▶ [Stated goal]:
Return the passage of the VMware Form 8-K filing below word for word, from "[  ]   Written communications" up to and including "(17 CFR 240.14a-12)".

8-K 08-19-13


UNITED STATES
SECURITIES AND EXCHANGE COMMISSION
Washington, D.C. 20549
 
Form 8-K
 
CURRENT REPORT
Pursuant to Section 13 or 15(d) of the Securities Exchange Act of 1934
 
Date of Report (Date of earliest event reported):  August 14, 2013
 
VMware, Inc.
(Exact name of registrant as specified in its charter)
 
Commission File Number:  001-33622
 
Delaware
  
94-3292913
(State or other jurisdiction of
  
(IRS Employer
incorporation)
  
Identification No.)
 
3401 Hillview Avenue, Palo Alto, CA 94304
(Address of principal executive offices, including zip code)
 
(650) 427-5000
(Registrant's telephone number, including area code)
 
(Former name or former address, if changed since last report)
 
Check the appropriate box below if the Form 8-K filing is intended to simultaneously satisfy the filing obligation of the registrant under any of the following provisions:

 
[  ]   Written communications pursuant to Rule 425 under the Securities Act (17 CFR 230.425)

 
[  ]   Soliciting material pursuant to Rule 14a-12 under the Exchange Act (17 CFR 240.14a-12)

 
[  ]   Pre-commencement communications pursuant to Rule 14d-2(b) under the Exchange Act (17 CFR 240.14d-2(b))

 
[  ]   Pre-commencement communications pursuant to Rule 13e-4(c) under the Exchange Act (17 CFR 240.13e-4(c))






Item 5.02
Departure of Directors or Certain Officers; Election of Directors; Appointment of Certain Officers; Compensatory Arrangements of Certain Officers.
(e)     Adoption of the VMware, Inc. Non-Qualified Deferred Compensation Plan
On August 14, 2013, the Compensation and Corporate Governance Committee of the Board of Directors (the “Committee”) of VMware, Inc. (the “Company”) adopted the Non-Qualified Deferred Compensation Plan (the “NDCP”), effective as of January 1, 2014, to provide certain unfunded deferred compensation benefits to a select group of management and highly-compensated employees of the Company and its participating subsidiaries (“Qualifying Employees”), including the Company's named executive officers. The NDCP is intended to comply with the requirements of Section 409A of the Internal Revenue Code. The NDCP is administered by the Company through individuals appointed by the Company's Chief Financial Officer (the “Plan Administrator”). Employees of the Company and its participating subsidiaries who are Qualifying Employees may participate in the NDCP if they are designated as eligible for participation by the Plan Administrator.

▶ [Given information]:
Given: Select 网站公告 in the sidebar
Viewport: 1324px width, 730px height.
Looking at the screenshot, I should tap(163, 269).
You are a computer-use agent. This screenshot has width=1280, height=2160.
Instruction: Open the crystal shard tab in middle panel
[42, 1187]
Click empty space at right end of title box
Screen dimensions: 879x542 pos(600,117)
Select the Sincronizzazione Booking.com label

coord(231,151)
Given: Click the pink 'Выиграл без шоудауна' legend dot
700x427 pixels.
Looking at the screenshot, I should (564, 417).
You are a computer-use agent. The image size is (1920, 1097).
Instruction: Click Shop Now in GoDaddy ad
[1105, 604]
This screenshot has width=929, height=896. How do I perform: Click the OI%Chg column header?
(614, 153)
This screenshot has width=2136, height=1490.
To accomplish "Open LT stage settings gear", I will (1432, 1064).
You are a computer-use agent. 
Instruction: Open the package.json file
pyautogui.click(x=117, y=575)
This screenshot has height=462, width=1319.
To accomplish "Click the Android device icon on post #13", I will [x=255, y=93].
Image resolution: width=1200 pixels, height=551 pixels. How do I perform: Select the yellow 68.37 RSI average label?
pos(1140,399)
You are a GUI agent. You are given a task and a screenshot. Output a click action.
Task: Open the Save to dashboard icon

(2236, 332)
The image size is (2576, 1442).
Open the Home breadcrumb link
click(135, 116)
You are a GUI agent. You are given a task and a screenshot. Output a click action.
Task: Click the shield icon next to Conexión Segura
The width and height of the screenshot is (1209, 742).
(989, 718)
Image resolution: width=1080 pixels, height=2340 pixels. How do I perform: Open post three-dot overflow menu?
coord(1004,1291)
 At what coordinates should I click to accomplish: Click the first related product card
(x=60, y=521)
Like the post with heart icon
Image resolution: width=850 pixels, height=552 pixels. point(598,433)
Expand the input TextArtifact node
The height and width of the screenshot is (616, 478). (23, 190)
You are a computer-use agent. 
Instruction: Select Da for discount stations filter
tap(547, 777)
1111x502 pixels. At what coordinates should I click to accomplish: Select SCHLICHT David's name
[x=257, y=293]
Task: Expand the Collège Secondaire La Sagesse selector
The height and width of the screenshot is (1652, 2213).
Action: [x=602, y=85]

▶ [Response below]:
[  ]   Written communications pursuant to Rule 425 under the Securities Act (17 CFR 230.425)

 
[  ]   Soliciting material pursuant to Rule 14a-12 under the Exchange Act (17 CFR 240.14a-12)